Material to process -

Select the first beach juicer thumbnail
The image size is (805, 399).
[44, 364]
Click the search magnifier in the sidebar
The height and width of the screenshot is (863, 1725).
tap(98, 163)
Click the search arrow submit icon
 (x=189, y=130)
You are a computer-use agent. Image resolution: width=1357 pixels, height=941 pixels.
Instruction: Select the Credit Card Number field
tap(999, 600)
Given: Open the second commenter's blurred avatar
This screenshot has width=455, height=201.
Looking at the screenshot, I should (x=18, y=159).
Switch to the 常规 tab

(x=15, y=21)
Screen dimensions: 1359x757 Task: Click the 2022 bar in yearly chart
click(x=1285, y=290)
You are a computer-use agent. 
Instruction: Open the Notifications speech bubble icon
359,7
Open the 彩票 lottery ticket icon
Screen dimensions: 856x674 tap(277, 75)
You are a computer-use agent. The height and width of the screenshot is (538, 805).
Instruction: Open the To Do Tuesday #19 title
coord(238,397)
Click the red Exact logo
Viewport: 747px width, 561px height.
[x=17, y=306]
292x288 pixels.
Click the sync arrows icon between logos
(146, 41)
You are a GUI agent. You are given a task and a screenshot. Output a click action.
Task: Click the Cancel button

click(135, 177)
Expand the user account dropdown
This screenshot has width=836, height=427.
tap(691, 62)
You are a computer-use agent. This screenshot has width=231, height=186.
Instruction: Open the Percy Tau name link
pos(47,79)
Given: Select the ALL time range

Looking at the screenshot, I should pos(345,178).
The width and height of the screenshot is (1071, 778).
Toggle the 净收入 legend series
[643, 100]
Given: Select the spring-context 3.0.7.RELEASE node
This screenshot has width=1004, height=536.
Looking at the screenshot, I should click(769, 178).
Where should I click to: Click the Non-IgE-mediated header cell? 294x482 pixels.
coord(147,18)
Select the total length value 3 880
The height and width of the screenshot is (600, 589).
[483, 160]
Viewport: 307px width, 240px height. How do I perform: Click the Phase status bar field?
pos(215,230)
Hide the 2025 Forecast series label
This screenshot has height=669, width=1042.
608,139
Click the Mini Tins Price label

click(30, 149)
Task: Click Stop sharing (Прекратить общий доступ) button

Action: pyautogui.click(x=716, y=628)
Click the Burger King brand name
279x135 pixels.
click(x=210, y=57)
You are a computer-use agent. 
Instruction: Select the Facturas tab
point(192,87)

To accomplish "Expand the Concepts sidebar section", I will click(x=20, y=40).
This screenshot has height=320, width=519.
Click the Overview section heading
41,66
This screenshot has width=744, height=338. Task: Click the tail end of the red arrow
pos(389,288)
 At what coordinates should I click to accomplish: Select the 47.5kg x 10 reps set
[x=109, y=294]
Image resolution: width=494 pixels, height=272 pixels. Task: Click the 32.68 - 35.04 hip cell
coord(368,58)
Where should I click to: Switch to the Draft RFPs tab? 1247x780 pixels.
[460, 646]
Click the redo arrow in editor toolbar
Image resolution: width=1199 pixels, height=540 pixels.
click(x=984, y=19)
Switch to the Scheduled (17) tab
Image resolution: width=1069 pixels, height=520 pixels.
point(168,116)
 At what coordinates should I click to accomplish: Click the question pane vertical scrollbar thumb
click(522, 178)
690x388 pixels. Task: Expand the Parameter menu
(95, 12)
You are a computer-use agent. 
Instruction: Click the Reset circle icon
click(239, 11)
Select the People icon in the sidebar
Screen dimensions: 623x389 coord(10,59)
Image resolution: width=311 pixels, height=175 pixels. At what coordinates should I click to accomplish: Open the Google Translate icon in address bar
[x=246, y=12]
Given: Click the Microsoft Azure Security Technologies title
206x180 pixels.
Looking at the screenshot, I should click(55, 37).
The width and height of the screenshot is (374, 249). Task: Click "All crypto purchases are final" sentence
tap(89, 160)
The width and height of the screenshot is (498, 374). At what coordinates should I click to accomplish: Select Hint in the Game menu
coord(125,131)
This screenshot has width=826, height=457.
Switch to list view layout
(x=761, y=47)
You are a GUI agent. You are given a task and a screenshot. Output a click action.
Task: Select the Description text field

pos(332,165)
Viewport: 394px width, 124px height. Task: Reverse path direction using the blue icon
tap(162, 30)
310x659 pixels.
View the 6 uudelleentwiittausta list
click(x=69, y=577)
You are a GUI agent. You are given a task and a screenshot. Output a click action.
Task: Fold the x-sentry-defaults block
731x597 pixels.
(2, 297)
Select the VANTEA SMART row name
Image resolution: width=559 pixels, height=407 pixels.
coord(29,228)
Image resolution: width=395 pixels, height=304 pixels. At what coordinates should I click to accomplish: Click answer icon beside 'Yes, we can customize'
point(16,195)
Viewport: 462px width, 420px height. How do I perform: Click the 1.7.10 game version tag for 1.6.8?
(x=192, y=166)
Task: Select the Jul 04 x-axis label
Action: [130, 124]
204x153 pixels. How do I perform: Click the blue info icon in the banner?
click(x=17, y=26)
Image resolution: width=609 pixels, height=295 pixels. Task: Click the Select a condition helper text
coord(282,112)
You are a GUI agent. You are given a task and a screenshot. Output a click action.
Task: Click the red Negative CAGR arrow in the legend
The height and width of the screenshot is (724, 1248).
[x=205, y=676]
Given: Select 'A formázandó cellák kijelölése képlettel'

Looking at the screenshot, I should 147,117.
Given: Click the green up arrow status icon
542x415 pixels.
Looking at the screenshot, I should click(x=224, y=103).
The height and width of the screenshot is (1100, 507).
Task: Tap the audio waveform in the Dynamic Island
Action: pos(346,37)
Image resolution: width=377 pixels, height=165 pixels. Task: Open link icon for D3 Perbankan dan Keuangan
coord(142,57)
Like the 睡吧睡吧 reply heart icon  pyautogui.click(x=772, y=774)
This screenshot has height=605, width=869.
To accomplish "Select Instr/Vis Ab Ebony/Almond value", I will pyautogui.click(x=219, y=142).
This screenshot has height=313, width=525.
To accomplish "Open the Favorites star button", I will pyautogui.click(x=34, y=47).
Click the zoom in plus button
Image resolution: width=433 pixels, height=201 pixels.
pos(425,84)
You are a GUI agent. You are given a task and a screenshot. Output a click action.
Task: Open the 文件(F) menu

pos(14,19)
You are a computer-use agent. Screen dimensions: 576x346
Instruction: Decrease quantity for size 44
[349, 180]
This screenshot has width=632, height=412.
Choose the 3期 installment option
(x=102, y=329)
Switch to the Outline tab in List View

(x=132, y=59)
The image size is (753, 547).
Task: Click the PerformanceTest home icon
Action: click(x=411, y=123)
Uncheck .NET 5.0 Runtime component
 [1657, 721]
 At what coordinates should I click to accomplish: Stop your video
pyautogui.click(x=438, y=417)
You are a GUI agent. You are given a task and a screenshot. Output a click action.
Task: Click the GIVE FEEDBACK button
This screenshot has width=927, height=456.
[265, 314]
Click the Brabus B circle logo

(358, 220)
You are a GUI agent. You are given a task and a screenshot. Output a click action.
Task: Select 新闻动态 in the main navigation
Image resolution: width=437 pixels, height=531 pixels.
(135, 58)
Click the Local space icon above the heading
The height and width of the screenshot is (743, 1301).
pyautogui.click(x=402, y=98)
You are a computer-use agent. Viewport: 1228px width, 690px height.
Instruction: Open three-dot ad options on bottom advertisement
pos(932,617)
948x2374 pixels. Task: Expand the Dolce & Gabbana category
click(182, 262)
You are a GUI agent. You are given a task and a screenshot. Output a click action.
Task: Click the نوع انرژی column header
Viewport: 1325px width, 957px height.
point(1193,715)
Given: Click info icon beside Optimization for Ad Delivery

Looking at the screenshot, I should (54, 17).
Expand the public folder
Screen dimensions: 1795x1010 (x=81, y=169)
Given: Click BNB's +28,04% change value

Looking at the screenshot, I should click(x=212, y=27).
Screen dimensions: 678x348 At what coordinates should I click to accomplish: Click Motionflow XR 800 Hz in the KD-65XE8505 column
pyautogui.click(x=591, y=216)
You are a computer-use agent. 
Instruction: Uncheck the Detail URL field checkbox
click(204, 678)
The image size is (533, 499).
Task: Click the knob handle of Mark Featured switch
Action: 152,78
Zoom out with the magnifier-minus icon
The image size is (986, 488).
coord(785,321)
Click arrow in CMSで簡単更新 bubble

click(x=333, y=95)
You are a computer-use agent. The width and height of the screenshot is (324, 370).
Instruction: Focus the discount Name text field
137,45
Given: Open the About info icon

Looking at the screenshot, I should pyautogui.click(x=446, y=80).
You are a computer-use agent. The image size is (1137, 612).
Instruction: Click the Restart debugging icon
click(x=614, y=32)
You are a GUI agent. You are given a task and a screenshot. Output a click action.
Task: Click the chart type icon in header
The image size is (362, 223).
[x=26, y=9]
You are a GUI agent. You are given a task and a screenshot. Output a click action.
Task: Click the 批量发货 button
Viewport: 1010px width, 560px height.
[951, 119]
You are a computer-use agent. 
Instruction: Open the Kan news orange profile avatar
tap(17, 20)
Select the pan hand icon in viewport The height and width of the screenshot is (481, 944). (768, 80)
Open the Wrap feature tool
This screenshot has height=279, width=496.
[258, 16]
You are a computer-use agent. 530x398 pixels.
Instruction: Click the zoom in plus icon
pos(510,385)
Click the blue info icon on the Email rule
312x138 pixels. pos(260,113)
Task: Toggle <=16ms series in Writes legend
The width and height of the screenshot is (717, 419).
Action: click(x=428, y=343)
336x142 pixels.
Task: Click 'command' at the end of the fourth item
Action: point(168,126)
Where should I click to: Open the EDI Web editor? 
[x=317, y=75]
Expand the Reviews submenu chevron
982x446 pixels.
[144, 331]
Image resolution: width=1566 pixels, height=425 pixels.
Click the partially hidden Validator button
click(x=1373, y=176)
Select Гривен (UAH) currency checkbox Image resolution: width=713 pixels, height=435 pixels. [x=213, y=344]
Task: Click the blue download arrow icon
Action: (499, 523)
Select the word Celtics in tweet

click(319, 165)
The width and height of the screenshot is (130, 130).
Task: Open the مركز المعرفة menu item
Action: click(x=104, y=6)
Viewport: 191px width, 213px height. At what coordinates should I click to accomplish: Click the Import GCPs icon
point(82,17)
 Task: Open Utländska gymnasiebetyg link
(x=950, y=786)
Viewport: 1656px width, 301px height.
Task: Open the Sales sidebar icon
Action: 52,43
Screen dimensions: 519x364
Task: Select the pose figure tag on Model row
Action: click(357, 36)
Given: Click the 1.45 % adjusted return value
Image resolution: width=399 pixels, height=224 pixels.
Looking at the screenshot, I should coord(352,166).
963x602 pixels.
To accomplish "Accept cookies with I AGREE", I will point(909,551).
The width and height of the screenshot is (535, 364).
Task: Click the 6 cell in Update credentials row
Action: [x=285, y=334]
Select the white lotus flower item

Aim - Reproduce the records in the stretch from "Switch to the Outline tab in List View" through "[1657, 721]", replacing "Outline" with "Navigator" and leaving everything else unchanged.

Complete answer -
Switch to the Navigator tab in List View

(x=132, y=59)
The image size is (753, 547).
Task: Click the PerformanceTest home icon
Action: click(x=411, y=123)
Uncheck .NET 5.0 Runtime component
 [1657, 721]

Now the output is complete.